# Husband - too friendly of a technician?



## lookinup (Dec 10, 2010)

We have a small business in our home. My husband is a technician and is required to go occasionally into other people's homes. When there, he considers his overfriendliness harmless, and claims that he has scaled back from his original ways. Yesterday, a woman remarked to me on the phone that he had "introduced himself to every animal in the house" and that he was "so cute!".

As a Christian, I do pray and trust that God will help me through this. But, we are to be vigilant to avoid trouble. I have to believe what I see in front of me. 

What is normal during a service call for an articulate, friendly guy who really does love people in general? Am I trying to change my husband - or do I have the right to have some say in how he conducts himself during these calls?


----------



## 827Aug (Apr 27, 2008)

lookinup said:


> "introduced himself to every animal in the house" and that he was "so cute!".


Well, that would definitely score points with me! I realize there is a balance which must be maintained between being professional and being friendly. However, if there are no other red flags, I wouldn't waste my time worrying.

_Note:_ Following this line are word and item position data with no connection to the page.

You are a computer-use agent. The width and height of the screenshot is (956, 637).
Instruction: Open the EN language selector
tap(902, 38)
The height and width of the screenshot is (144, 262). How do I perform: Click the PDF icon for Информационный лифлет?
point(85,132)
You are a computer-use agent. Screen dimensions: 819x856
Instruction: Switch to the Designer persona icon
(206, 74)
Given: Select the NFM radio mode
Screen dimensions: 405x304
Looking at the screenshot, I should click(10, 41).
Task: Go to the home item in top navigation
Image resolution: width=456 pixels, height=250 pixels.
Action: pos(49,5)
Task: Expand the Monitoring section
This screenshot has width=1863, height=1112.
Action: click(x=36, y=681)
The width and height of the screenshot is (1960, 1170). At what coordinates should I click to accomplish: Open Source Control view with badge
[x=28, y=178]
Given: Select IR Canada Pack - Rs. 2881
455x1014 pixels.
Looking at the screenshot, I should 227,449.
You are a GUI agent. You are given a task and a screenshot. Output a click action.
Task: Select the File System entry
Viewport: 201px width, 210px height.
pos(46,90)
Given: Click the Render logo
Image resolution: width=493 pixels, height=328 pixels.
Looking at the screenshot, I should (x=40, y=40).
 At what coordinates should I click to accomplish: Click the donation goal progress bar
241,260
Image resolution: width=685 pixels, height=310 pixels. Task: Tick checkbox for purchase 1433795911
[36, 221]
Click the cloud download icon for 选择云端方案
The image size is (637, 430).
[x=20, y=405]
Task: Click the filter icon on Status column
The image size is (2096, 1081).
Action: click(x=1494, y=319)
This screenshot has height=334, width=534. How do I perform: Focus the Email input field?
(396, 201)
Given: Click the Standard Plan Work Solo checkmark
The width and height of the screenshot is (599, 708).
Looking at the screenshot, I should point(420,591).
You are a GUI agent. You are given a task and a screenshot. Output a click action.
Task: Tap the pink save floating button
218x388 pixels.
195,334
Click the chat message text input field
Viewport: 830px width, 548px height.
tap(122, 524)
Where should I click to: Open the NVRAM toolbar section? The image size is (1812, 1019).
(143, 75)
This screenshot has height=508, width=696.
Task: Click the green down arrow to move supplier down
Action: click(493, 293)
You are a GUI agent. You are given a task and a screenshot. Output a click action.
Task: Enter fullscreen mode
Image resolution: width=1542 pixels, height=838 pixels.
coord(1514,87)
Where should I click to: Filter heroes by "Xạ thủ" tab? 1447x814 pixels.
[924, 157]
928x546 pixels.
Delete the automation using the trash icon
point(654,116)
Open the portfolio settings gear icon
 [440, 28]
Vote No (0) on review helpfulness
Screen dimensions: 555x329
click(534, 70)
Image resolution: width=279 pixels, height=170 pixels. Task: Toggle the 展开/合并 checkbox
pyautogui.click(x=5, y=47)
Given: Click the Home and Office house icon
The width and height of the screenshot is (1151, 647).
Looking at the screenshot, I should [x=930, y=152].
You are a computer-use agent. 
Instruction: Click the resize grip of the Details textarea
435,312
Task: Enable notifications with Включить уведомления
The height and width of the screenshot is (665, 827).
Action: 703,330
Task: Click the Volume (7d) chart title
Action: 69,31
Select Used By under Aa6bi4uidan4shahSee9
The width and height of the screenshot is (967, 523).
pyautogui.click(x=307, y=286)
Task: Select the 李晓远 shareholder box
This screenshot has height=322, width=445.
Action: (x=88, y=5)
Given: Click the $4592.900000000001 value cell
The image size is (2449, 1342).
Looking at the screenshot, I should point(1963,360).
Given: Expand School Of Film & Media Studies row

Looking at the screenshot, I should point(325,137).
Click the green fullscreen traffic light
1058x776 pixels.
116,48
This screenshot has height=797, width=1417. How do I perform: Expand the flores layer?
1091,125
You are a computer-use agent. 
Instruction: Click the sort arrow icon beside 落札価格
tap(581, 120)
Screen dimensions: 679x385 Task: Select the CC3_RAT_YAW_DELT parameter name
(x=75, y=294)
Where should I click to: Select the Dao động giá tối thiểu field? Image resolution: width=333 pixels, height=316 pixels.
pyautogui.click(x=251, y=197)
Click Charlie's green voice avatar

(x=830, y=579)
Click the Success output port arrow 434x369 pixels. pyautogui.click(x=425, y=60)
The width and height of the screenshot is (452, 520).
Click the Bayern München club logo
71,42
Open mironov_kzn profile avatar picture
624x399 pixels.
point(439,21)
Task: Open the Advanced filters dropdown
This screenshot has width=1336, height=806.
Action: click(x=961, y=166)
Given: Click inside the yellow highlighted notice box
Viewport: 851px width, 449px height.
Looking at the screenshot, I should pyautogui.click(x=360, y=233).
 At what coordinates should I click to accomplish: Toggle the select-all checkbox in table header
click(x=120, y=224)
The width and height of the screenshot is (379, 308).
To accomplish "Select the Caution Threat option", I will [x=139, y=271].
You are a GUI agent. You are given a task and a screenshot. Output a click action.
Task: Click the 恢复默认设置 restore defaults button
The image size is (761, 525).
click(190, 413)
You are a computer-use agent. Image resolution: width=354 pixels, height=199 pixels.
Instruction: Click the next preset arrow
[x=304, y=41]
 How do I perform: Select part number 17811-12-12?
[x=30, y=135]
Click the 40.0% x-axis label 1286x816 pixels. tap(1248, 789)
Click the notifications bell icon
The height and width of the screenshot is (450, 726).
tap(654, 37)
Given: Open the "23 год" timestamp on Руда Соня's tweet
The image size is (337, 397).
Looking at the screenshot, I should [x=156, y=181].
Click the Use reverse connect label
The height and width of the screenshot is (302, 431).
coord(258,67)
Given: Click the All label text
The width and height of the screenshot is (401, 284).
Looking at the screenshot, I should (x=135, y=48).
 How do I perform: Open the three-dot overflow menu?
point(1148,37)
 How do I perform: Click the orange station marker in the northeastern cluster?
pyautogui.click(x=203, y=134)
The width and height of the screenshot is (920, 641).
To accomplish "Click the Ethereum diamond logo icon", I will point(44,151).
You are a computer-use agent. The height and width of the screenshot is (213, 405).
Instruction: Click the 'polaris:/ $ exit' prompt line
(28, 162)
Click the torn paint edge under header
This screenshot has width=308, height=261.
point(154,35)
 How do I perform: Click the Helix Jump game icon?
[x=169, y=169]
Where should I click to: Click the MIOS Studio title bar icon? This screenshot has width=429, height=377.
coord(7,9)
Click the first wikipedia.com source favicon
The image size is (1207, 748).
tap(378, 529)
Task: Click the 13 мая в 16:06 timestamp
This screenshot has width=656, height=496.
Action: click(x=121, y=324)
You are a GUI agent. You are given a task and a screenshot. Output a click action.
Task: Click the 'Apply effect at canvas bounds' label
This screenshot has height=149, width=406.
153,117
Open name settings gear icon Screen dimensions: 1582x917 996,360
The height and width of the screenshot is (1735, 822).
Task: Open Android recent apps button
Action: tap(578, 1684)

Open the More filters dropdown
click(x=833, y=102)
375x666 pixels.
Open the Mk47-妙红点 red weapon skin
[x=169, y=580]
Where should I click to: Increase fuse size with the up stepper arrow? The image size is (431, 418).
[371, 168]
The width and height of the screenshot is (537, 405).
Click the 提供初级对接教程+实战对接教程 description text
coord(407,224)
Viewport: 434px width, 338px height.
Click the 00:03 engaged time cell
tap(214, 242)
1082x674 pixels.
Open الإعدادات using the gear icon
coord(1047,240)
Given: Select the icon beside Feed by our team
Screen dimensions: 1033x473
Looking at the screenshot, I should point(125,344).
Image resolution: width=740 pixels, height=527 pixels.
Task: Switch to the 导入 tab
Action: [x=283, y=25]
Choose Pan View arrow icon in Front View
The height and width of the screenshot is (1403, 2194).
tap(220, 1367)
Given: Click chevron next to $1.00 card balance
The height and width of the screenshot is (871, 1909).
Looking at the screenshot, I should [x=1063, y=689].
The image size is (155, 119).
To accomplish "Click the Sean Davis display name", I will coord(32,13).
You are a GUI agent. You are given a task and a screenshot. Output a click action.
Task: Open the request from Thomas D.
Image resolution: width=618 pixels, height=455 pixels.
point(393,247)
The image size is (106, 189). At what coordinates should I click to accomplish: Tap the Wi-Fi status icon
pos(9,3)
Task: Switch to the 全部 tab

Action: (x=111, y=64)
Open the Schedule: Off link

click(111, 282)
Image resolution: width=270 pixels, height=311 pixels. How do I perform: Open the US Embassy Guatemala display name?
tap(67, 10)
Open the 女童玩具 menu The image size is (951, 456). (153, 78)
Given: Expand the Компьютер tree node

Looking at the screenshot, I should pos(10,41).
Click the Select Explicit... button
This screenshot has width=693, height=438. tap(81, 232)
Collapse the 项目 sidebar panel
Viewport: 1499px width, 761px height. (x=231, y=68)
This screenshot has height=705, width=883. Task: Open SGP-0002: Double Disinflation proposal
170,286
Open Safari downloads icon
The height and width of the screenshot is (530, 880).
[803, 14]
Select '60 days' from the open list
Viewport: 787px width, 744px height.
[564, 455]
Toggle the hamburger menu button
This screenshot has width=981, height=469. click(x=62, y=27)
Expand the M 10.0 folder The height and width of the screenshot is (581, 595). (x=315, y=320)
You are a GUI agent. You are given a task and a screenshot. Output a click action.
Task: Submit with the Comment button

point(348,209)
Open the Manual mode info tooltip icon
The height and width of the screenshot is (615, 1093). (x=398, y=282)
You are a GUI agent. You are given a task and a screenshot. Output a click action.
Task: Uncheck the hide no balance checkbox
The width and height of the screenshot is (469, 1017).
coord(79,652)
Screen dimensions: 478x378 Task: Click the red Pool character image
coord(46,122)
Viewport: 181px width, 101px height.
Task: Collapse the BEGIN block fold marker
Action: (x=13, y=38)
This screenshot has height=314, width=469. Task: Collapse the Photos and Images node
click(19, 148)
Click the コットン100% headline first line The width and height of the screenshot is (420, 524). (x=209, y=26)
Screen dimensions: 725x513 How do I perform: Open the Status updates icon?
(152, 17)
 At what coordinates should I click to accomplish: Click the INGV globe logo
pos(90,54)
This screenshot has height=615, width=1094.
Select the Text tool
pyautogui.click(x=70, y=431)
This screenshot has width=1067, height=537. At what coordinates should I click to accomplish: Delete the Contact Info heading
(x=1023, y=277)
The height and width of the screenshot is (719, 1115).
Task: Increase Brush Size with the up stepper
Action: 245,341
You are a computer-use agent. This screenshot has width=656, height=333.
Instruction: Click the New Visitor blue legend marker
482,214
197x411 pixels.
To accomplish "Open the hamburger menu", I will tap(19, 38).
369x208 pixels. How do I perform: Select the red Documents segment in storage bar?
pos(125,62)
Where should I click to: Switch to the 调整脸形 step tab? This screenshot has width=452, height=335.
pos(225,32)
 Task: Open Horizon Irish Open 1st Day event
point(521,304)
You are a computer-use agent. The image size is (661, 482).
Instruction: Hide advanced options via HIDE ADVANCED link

A wonderful personality can be an awesome asset to the small businessman.


----------



## greeneyeddolphin (May 31, 2010)

I see nothing to worry about. He's being friendly and kind to clients in hopes of getting repeat business and/or some referrals. That's a very good thing. 

If it really bothers you, then talk to him about it, but honestly, I think what he's doing is absolutely harmless and nothing that even remotely hints at cheating.


----------



## Chris Taylor (Jul 22, 2010)

Anyone dealing with the general public needs to use as much charm as possible. Your husband is doing what he needs to survive in a tough job.

Unless there is something else that makes you uneasy, when he leaves the house in the morning just tell him to say hi to the pets for you, too.


----------